Robert Amsterdam, advogado norte-americano, voltou a figurar entre as manchetes na Europa após vencer ação milionária em defesa de Shakira contra a Receita Espanhola, restituindo 55 milhões de euros pagos indevidamente. O caso expõe, segundo o livro dele, o uso político do fisco e a erosão do Estado de Direito na Espanha.
Em parceria com Christopher Wales, Amsterdam lança o livro Hacienda y el estado dual, que chega às livrarias em 3 de junho. A obra acusa a AEAT, agência tributária espanhola, de prática coercitiva e de favorecer a arrecadação em detrimento de garantias legais e transparência.
O texto descreve a atuação fiscal como instrumento de pressão, com prazos curtos para esclarecimentos e fiscalizações iniciadas sem base jurídica sólida. Segundo os autores, há provas muitas vezes sem mandados específicos e uma dependência de teoria em vez de evidência robusta.
A narrativa remete à história de Khodorkovski e Yukos, onde Amsterdam ficou conhecido por atrelar a defesa jurídica a uma estratégia política que mobilizou imprensa, organismos multilaterais e investidores. A ação resultou em ações estratégicas contra o Kremlin em tribunais internacionais.
Para o livro, o modelo de incentivos com bônus de produtividade para fiscais, em vigor na Espanha desde 2025, amplia pressões e privilegia resultados de arrecadação. O crédito financeiro não exige devolução em caso de decisão judicial desfavorável ao fisco.
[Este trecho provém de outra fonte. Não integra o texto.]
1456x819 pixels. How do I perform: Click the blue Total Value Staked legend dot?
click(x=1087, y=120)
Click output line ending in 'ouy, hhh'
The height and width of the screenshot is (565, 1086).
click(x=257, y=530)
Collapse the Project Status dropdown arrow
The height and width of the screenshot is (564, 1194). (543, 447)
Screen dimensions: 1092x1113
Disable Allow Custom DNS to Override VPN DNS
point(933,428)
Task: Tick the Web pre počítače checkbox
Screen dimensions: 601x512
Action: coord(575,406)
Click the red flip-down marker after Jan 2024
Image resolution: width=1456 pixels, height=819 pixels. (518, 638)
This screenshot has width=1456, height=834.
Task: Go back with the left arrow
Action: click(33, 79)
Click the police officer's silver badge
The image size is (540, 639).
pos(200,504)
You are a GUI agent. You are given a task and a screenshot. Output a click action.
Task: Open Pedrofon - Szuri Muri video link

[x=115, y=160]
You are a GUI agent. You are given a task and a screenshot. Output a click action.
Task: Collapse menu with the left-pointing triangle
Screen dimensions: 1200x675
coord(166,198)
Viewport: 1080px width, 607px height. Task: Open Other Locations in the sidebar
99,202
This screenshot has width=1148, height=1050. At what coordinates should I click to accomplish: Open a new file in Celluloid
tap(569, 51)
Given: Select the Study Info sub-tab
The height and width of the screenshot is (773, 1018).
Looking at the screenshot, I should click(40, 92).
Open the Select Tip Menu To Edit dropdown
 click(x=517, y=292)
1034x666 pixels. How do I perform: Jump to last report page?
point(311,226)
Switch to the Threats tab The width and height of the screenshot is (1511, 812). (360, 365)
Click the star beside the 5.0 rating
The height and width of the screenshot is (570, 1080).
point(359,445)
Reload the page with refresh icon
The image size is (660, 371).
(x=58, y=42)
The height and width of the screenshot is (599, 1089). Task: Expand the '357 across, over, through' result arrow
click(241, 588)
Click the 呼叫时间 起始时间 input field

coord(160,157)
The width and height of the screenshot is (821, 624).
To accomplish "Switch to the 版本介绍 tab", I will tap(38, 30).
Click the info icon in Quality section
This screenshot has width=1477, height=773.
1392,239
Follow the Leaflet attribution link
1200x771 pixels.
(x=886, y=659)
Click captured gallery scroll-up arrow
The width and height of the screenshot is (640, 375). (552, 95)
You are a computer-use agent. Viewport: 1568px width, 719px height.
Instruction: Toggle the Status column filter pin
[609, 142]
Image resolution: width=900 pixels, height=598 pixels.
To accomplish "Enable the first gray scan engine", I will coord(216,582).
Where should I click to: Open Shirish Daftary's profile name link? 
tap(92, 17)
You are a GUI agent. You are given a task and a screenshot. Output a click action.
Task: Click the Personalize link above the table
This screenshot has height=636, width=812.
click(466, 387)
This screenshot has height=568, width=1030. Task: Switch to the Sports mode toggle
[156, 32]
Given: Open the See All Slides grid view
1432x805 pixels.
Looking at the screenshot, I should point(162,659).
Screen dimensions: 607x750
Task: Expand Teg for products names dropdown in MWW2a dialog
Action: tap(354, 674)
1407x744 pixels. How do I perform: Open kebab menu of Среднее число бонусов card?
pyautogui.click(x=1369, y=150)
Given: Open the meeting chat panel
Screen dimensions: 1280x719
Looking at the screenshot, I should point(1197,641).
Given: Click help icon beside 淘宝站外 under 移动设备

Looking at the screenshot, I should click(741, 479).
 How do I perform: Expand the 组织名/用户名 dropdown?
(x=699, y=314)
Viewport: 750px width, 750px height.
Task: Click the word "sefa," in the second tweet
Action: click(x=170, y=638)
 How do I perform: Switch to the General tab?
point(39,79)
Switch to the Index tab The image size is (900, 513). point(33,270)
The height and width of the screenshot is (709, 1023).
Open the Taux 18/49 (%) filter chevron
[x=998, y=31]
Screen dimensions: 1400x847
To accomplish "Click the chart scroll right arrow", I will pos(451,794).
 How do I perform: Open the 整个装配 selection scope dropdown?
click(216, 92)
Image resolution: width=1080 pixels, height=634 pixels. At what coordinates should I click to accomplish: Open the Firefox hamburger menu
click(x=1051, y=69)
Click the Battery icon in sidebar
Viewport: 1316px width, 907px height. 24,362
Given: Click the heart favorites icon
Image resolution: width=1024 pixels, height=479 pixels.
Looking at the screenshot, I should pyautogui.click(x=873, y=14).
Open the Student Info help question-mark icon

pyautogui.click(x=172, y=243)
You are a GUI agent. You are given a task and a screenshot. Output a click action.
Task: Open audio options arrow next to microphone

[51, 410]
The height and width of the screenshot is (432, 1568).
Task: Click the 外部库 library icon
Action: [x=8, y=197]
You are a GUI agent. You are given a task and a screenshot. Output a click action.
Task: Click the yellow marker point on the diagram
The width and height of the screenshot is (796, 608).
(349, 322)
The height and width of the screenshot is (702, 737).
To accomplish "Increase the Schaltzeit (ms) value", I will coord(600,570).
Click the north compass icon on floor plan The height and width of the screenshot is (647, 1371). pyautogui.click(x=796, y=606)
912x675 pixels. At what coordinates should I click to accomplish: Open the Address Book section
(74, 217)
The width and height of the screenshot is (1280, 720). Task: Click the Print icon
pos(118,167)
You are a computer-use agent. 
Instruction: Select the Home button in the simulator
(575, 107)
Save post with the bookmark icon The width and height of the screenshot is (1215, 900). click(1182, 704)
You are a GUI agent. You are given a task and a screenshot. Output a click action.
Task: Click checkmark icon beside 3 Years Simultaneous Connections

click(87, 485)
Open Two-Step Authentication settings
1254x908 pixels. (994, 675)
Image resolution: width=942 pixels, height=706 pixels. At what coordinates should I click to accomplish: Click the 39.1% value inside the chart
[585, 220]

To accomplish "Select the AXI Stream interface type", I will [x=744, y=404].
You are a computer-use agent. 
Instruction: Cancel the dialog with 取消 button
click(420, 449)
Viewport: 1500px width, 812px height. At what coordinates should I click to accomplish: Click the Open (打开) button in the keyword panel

A obra também aponta impactos sobre a cidadania, destacando que o peso da tributação pode chegar a 47% para alguns contribuintes. Os autores argumentam que a cobrança agressiva favorece um ambiente de intimidação e reduz a confiança no sistema tributário.
Contexto e impactos
Em entrevista, Amsterdam relatou surpresa ao ver leitores comprarem o livro com dinheiro vivo em Barcelona, afirmando que muitos temiam eventual fiscalização por gastar em obras sobre o tema. A discussão questiona até que ponto a sociedade tolera controles sobre a vida cotidiana em regimes democráticos.
A reportagem ressalta que o tema envolve equilíbrio entre arrecadação, direitos individuais e independência institucional. O livro propõe reflexão sobre como evitar que políticas fiscais se tornem ferramentas de pressão ou de expropriação de ativos, sem comprometer a justiça fiscal.